▶ [Records for this task]
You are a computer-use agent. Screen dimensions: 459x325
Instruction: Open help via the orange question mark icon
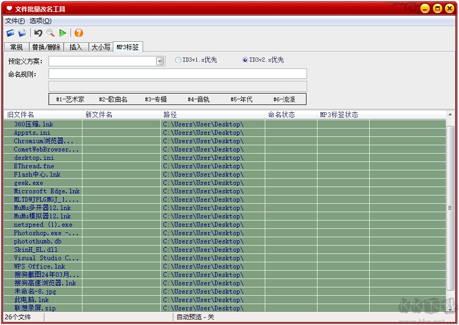(x=78, y=32)
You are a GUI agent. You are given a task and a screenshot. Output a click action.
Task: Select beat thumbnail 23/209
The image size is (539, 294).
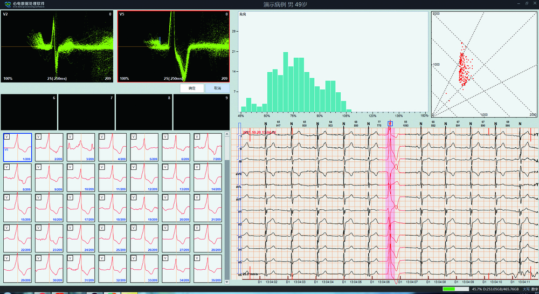(50, 238)
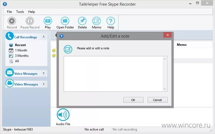This screenshot has width=215, height=134.
Task: Open Folder from the toolbar
Action: (x=65, y=21)
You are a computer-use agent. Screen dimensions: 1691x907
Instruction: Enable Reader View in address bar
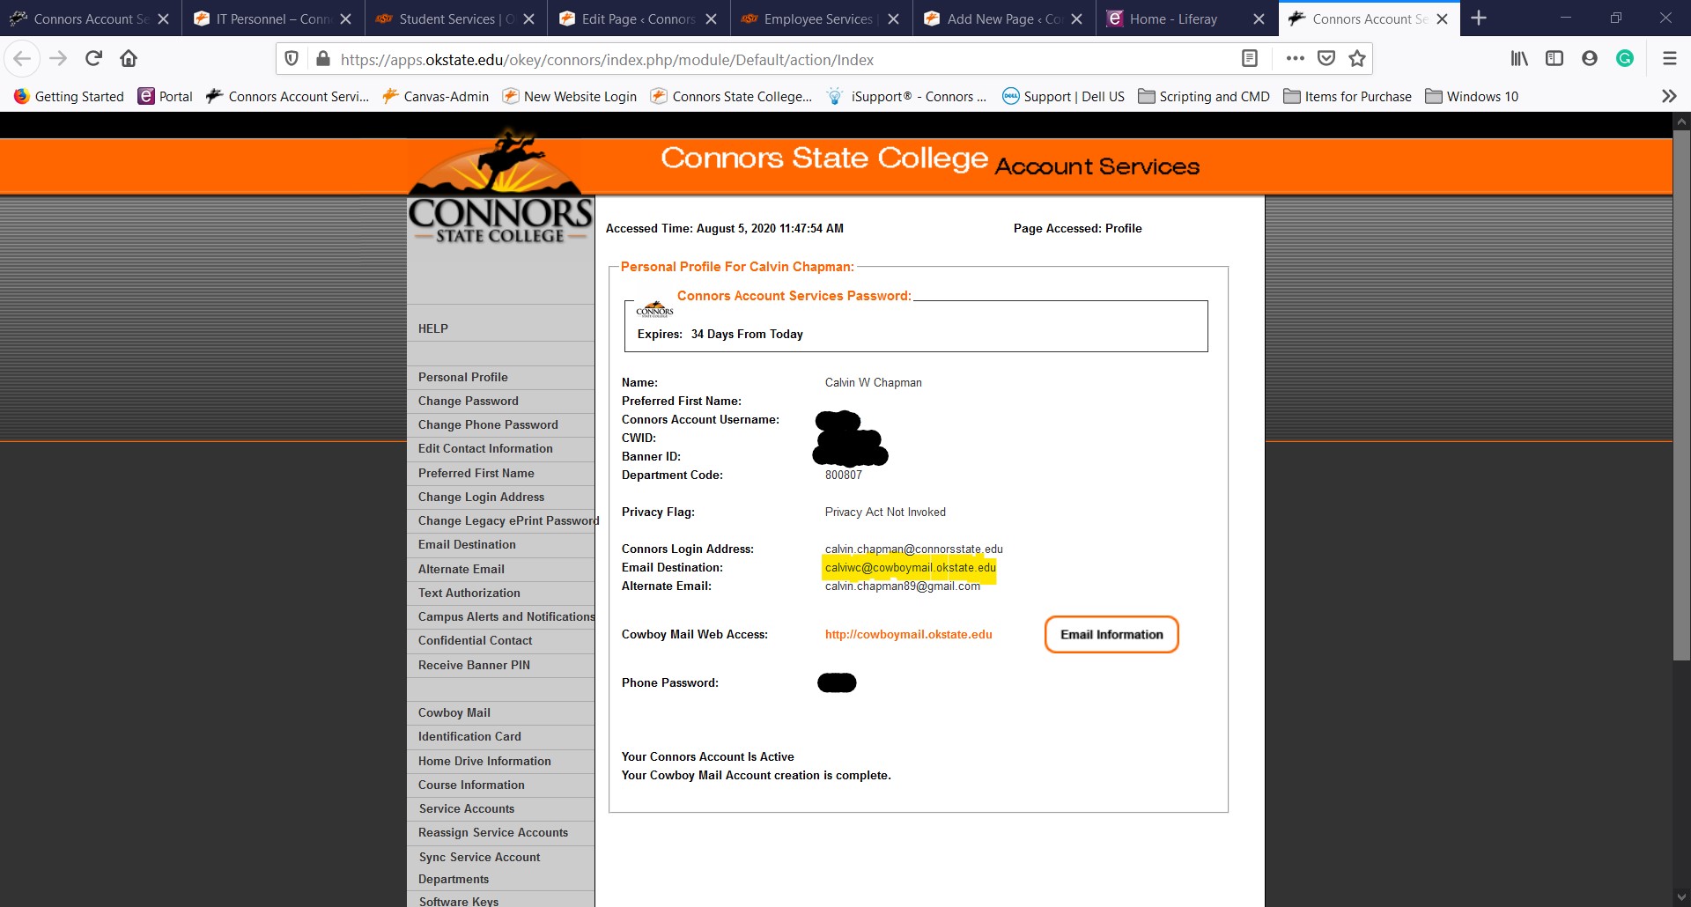(1249, 58)
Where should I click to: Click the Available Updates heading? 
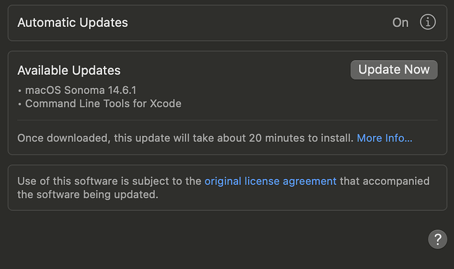click(69, 70)
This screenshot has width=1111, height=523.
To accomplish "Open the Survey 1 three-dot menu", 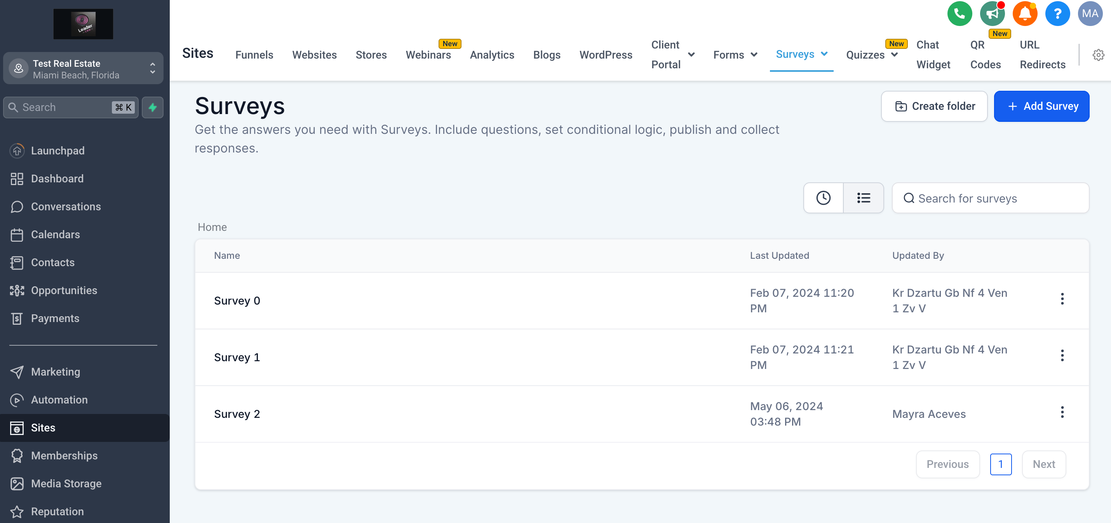I will pos(1062,355).
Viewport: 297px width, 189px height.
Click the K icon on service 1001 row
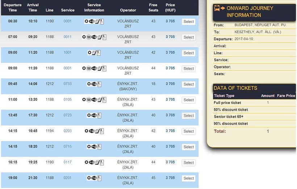(x=99, y=53)
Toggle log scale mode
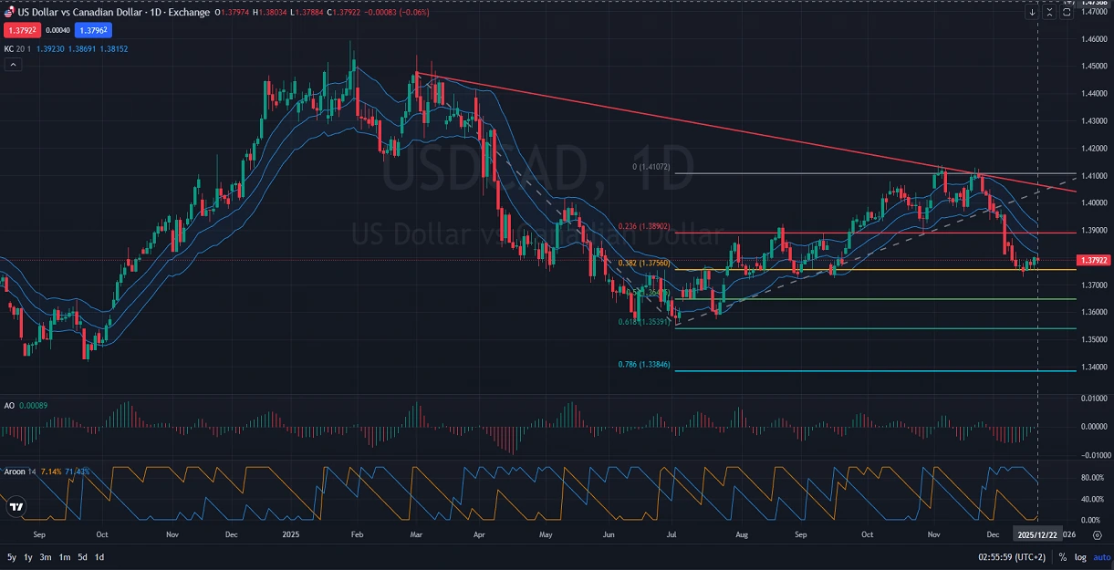This screenshot has width=1114, height=570. tap(1079, 556)
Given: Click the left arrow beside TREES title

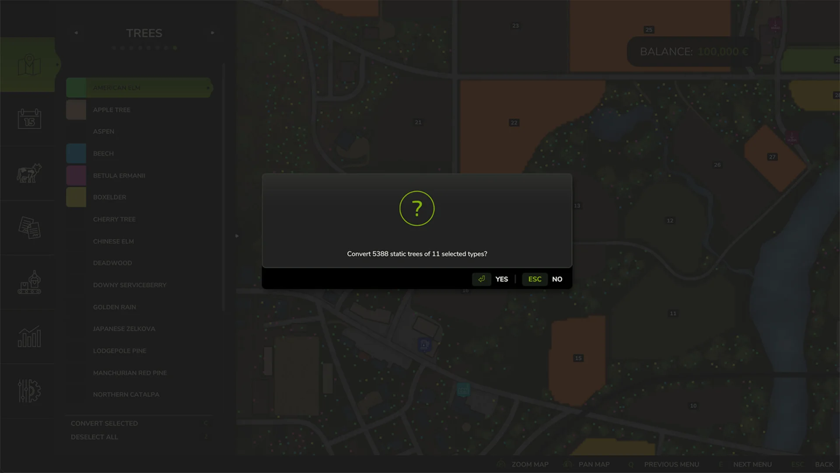Looking at the screenshot, I should click(x=76, y=33).
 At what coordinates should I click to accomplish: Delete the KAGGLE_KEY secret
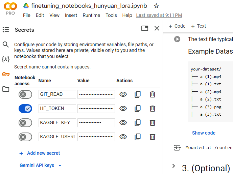coord(153,123)
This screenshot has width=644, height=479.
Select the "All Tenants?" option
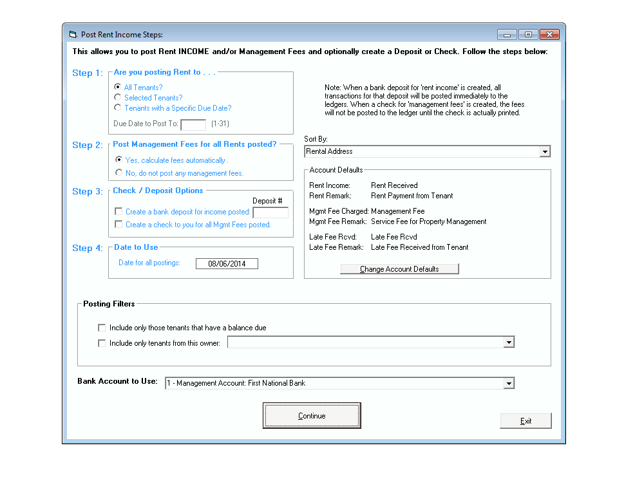click(x=117, y=88)
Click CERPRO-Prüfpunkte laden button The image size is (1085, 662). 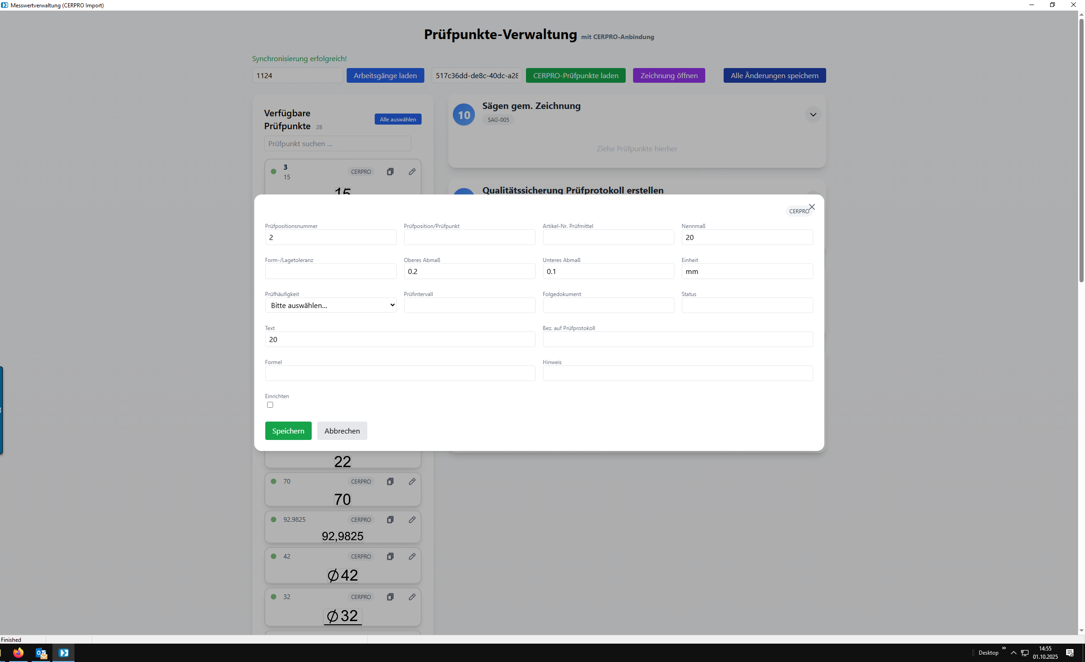coord(576,75)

▶ [Given task] Please format the data as a Markdown table with the columns No. and Line, one numbered row per line, beginning at the first line and stopping after the line that contains "(x=78, y=32)". Skip blank lines, and leave the pictures out of the table.

▶ [Solution]
| No. | Line |
|---|---|
| 1 | You are a computer-use agent. Screen dimensions: 459x325 |
| 2 | Instruction: Open help via the orange question mark icon |
| 3 | (x=78, y=32) |